**WHAT IS REQUIRED**
Continue the project description on erasure coding for data storage, starting after its last sentence.

PAGE EXTRACT section start

Today's explosive data surge puts data storage at the center of the information universe, but data centers are becoming increasingly massive and expensive to operate. Existing systems rely heavily on multiple disk replication to guard against data loss due to device failure, but consuming multiple times more storage space drastically increases the cost for hardware, and especially the cost to operate (building space, power, cooling, and maintenance). The goal of this research project is to develop new erasure coding technology, in lieu of simple replication, to realize a space-efficient, energy-efficient, quantifiably-reliable, and massively-scalable storage systems.
The intellectual merit lies in the development of a feasible approach that relies on the strength of efficient erasure codes distributed across the storage disks and nodes that can be used to build next-generation green data centers, and to transform existing ones. While the benefits of erasure coding in saving storage space is well understood in theory, good and practical erasure codes are hard to design. The PI will build new and optimal erasure codes by exploiting graph theory, finite geometry and combinatorics. Some of these codes have the potential to simultaneously achieve the optimal space efficiency and the minimum complexity promised by the theory. To make erasure-coding efficient and scalable, the PI will also extend the design of single erasure coding to nested/layered coding through hierarchical multiple protection.

PAGE EXTRACT section end
RECORD EXCERPTS section start

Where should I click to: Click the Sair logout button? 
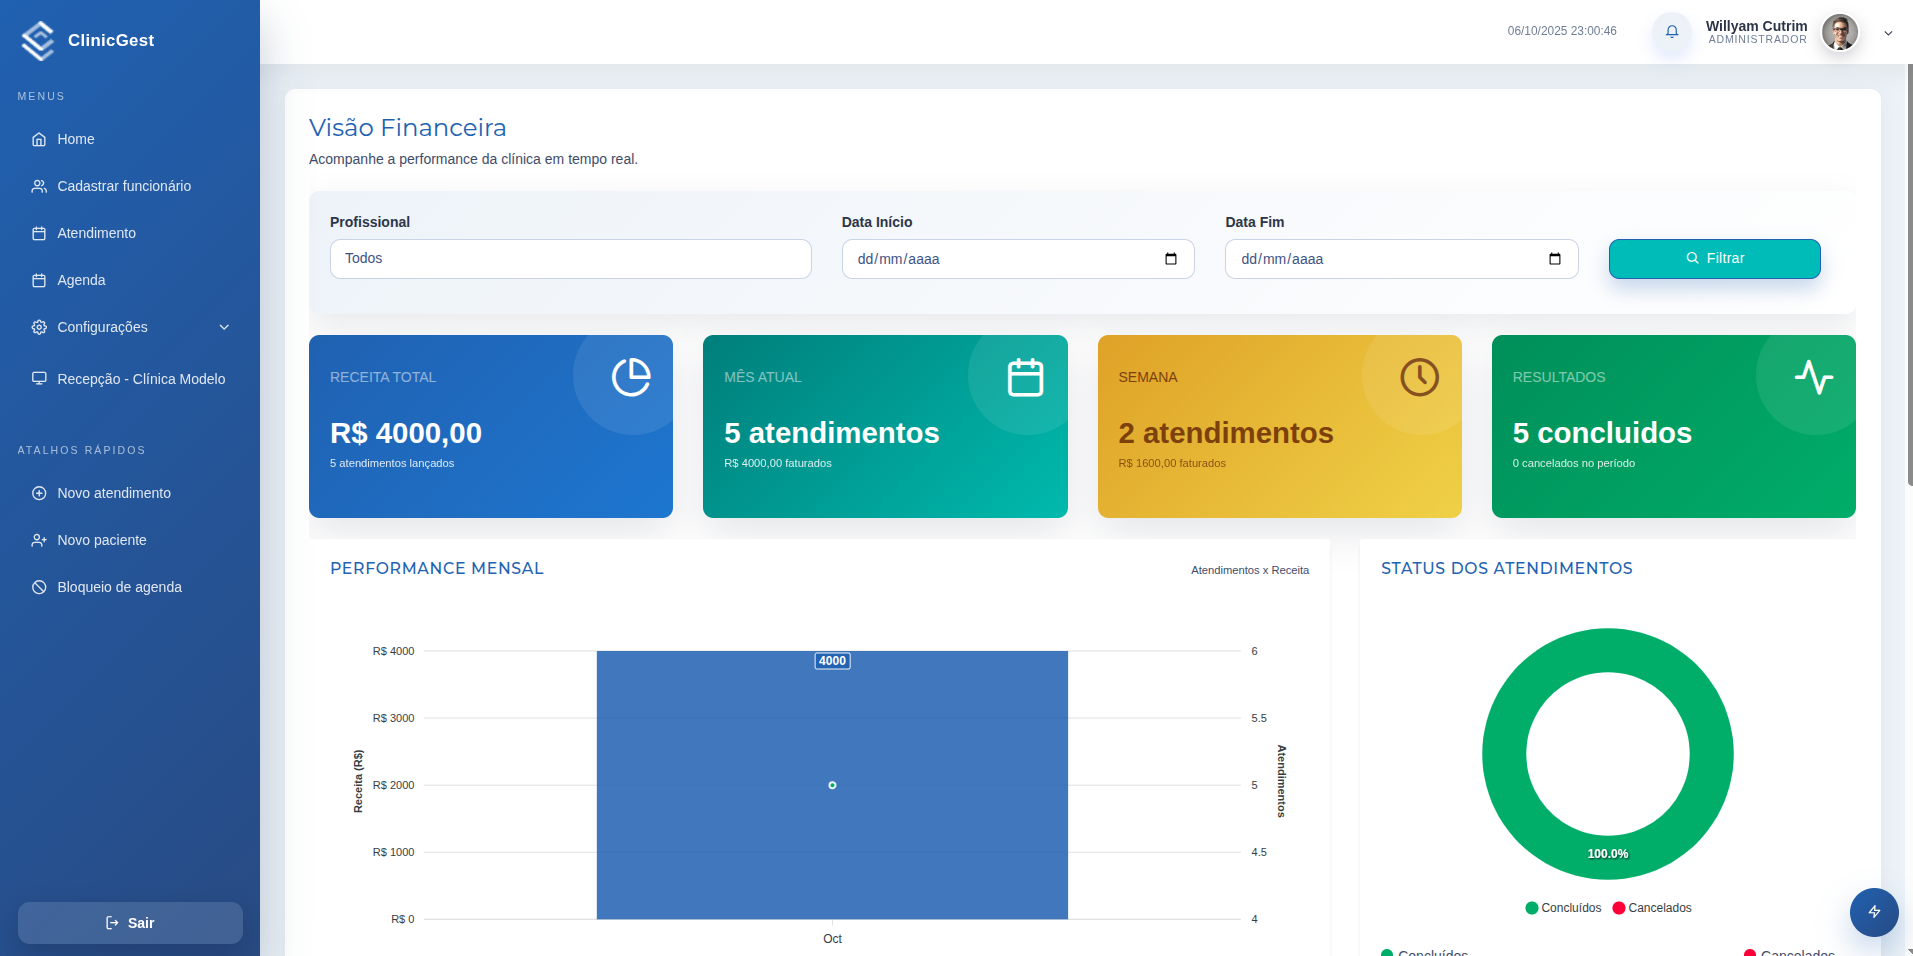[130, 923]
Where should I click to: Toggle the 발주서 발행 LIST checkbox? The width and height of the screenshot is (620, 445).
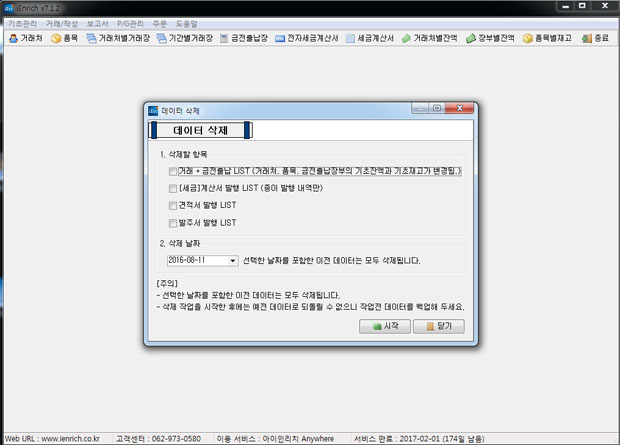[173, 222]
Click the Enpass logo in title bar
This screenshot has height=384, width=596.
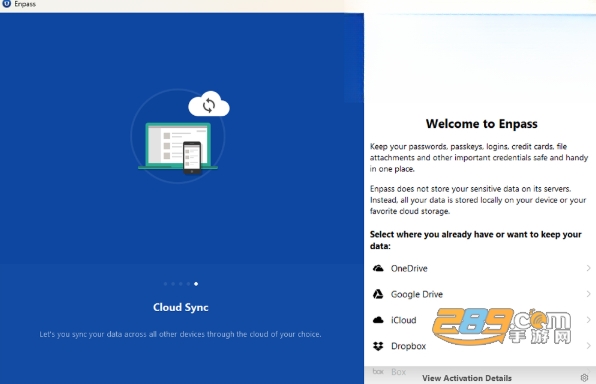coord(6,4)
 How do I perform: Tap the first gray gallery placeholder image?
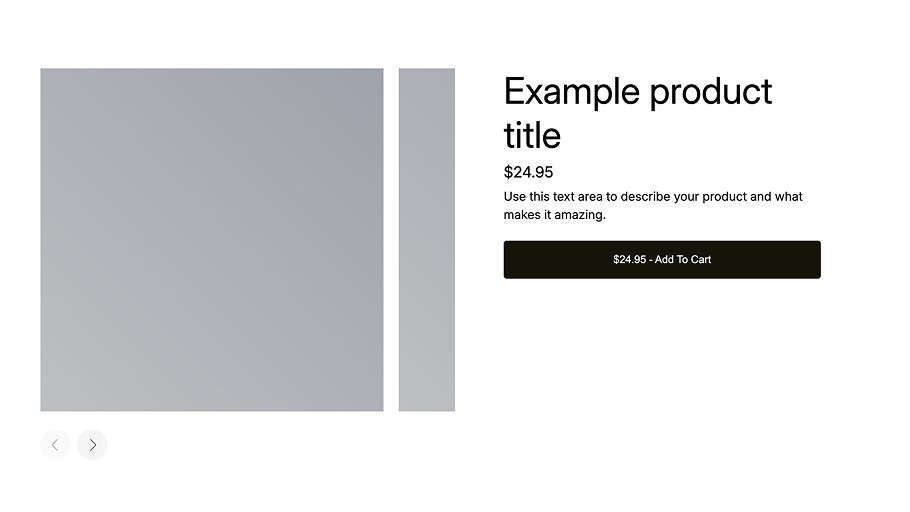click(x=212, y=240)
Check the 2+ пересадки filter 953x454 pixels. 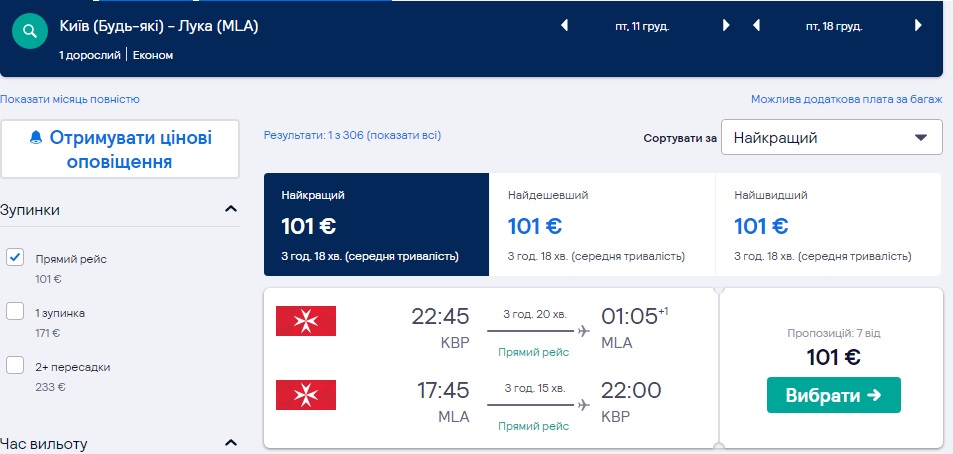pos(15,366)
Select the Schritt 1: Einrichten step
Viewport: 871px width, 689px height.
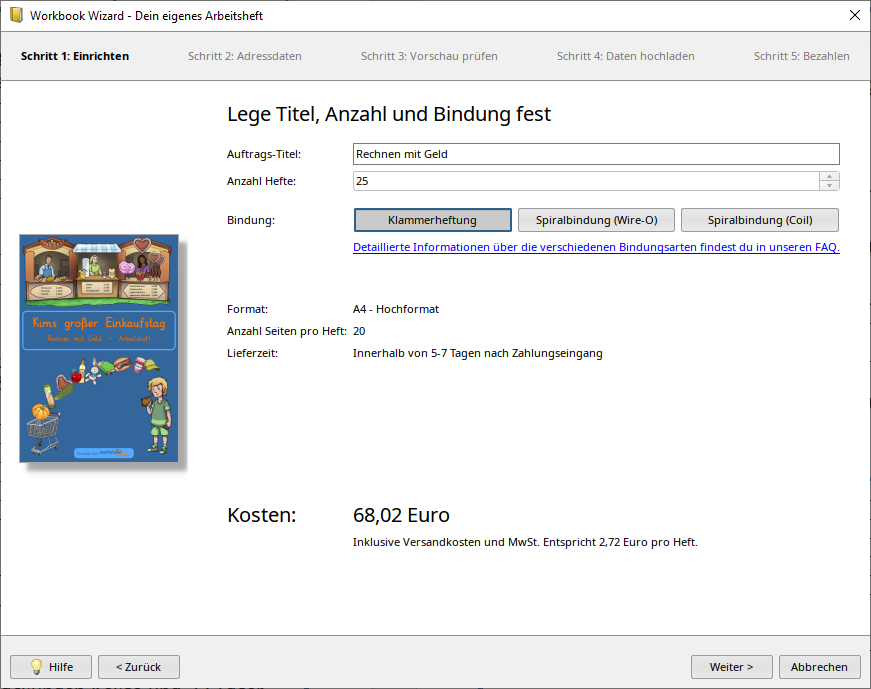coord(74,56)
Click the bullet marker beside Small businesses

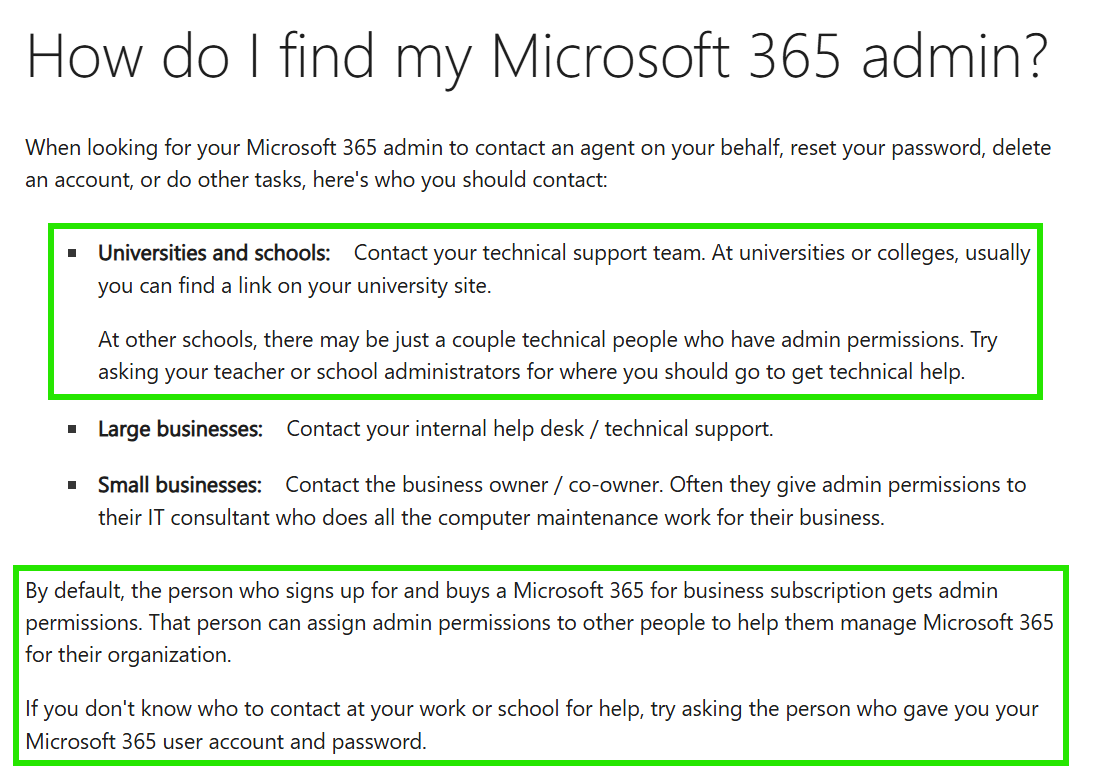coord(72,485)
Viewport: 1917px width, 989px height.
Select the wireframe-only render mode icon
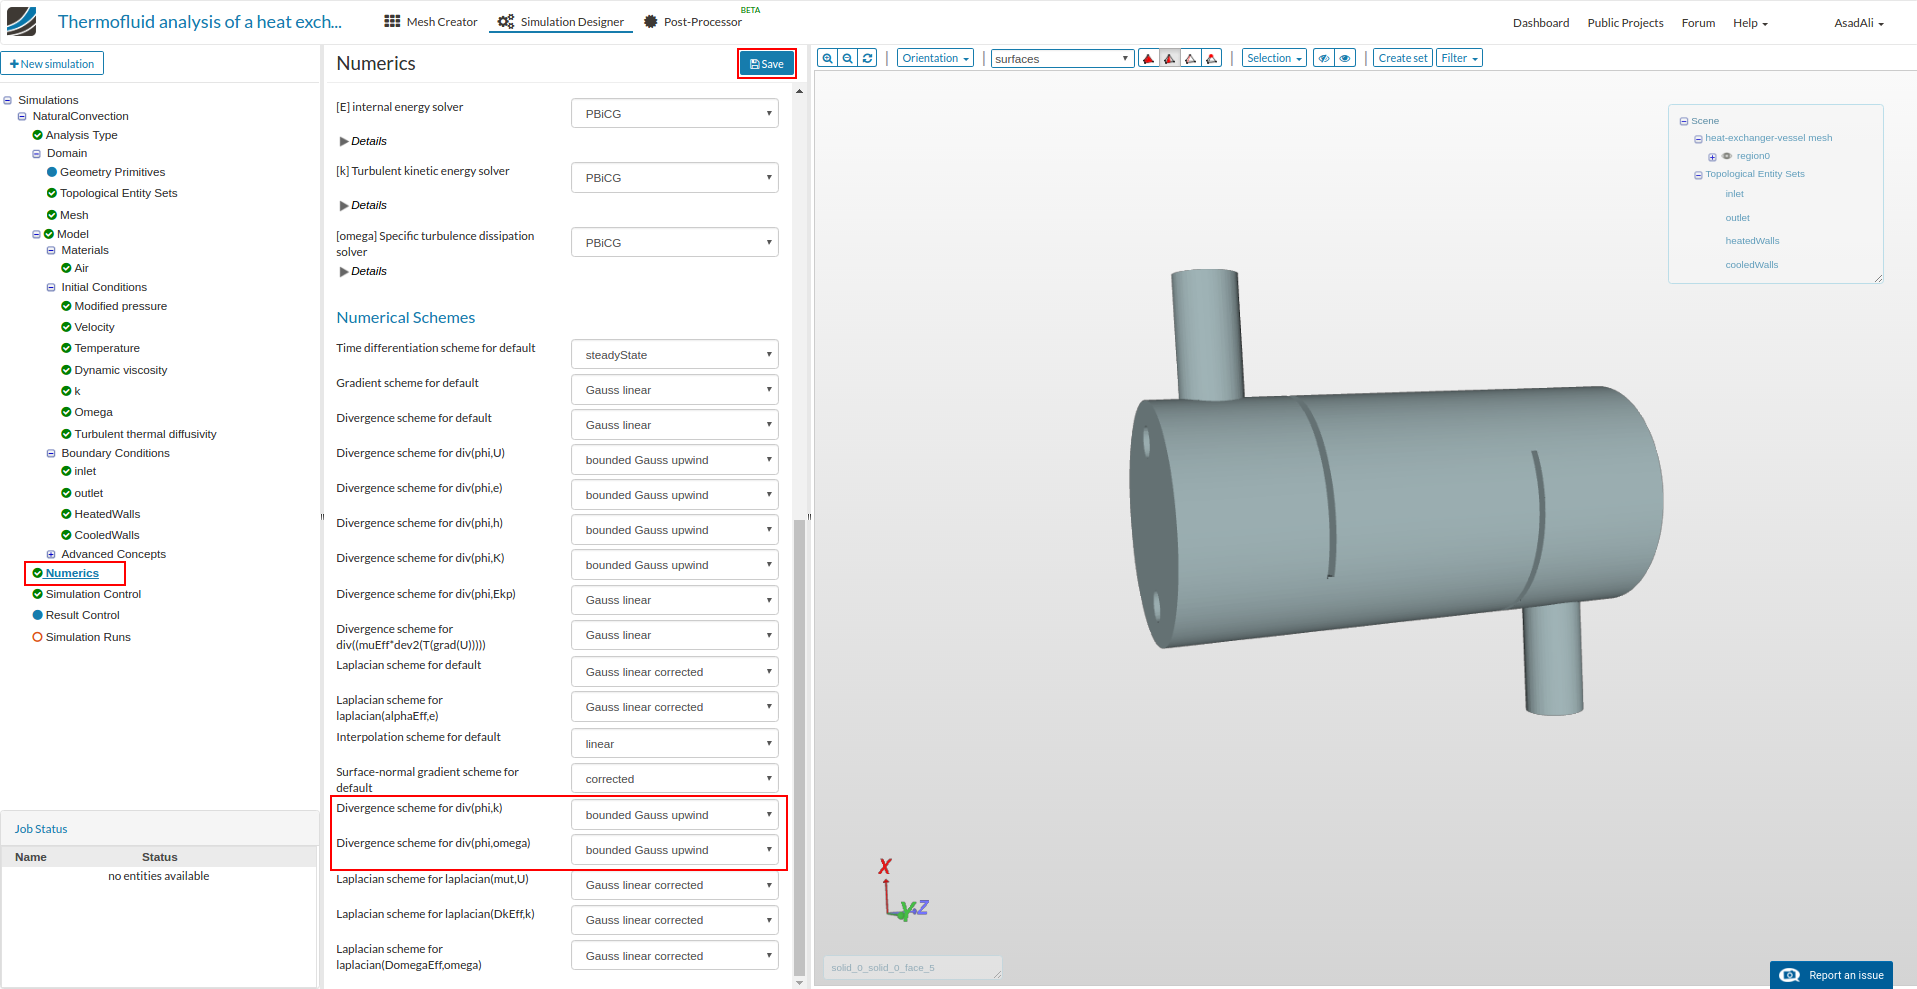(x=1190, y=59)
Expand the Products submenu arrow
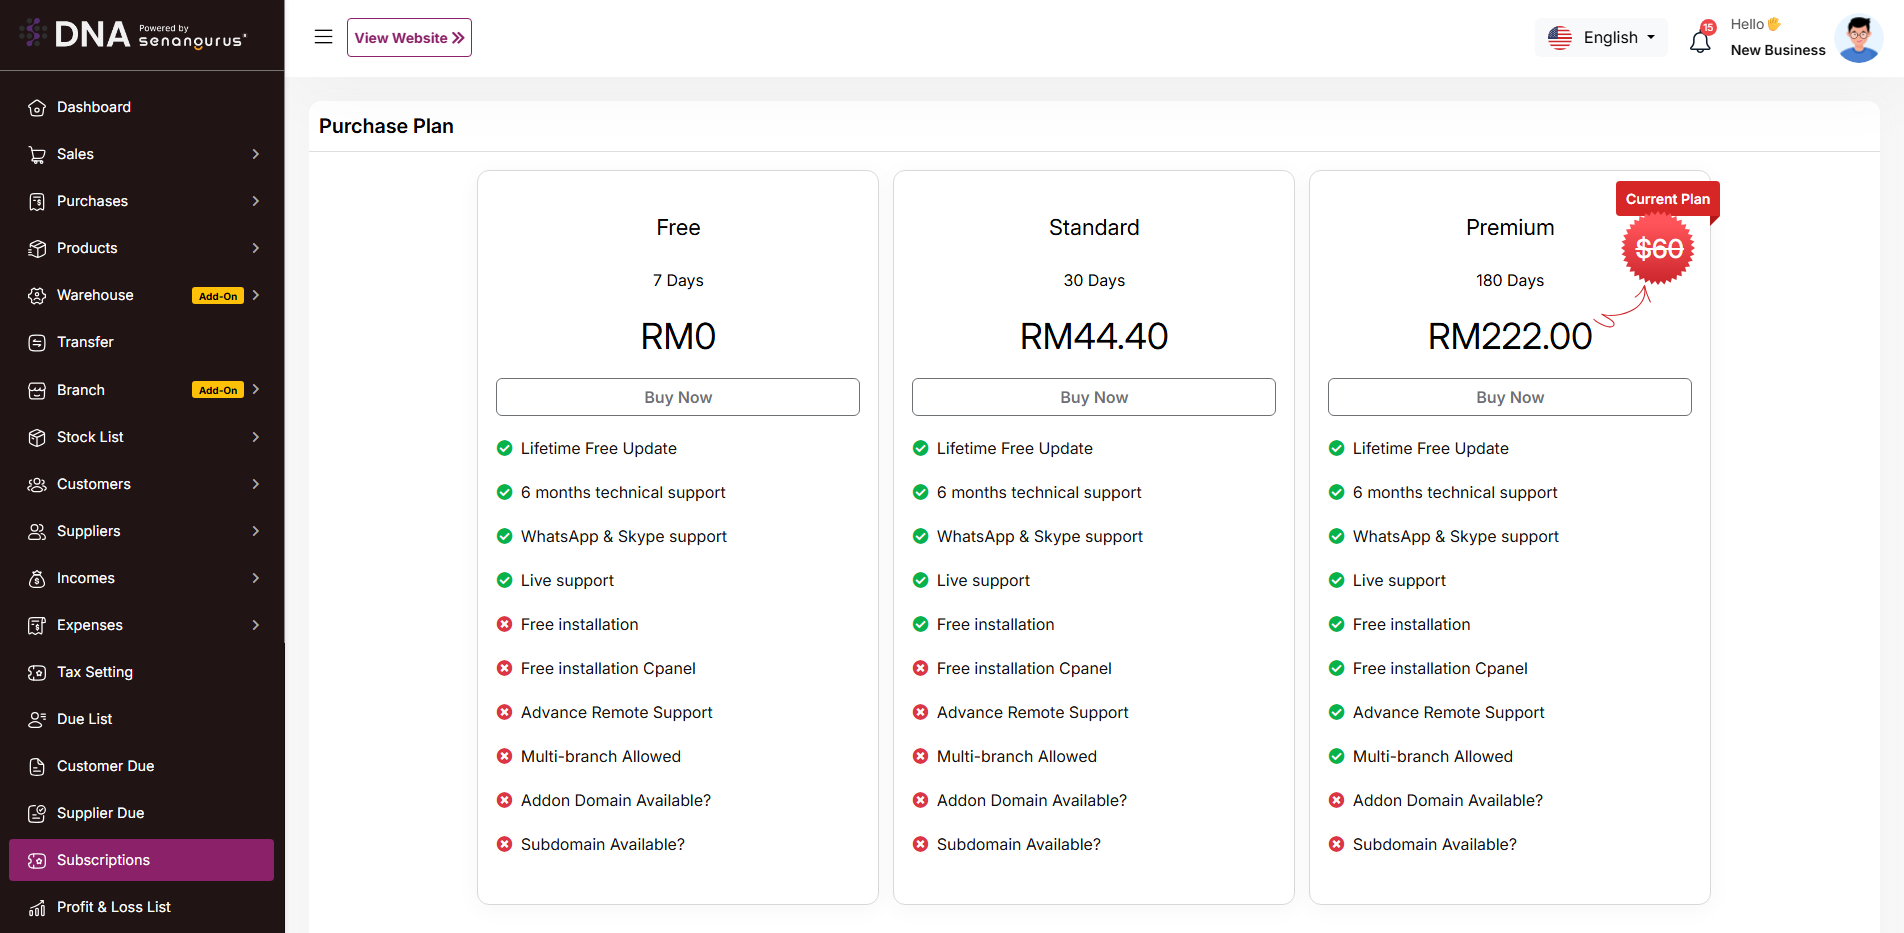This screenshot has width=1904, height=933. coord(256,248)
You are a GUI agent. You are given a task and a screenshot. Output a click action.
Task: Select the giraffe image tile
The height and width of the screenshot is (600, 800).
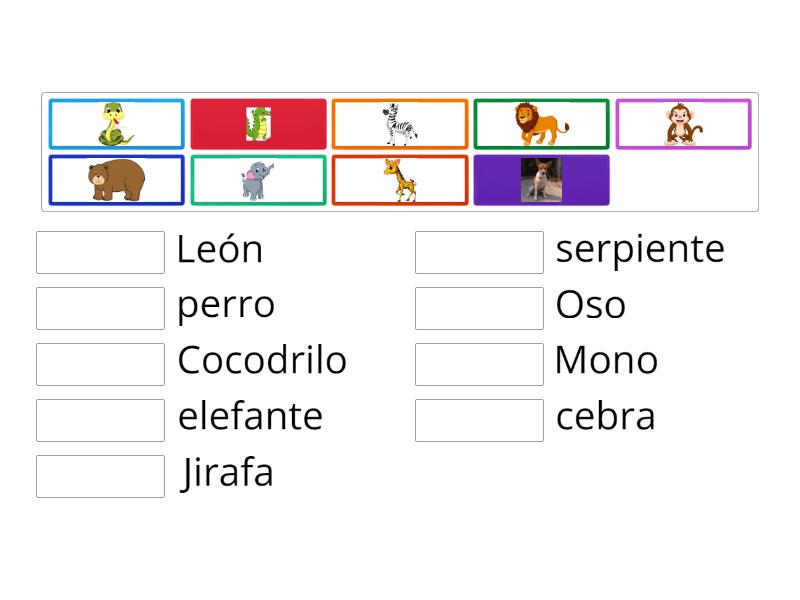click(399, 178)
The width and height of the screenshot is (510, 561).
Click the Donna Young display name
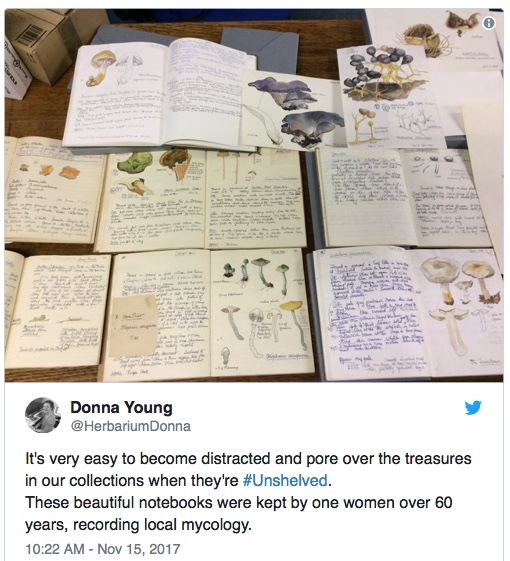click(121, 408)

RECORD EXCERPTS section end

**ANSWER AREA**
In view of the critical importance of energy efficiency, developing green data center technologies will have profound impacts scientifically and to the larger society. The potential application line is broad, including databases, financial information systems, health and medical information systems, research depositories, and digital libraries.
The proposed research also integrates a meaningful education component, including industrial and international collaboration, curriculum enhancement, and promoting undergraduate and graduate research.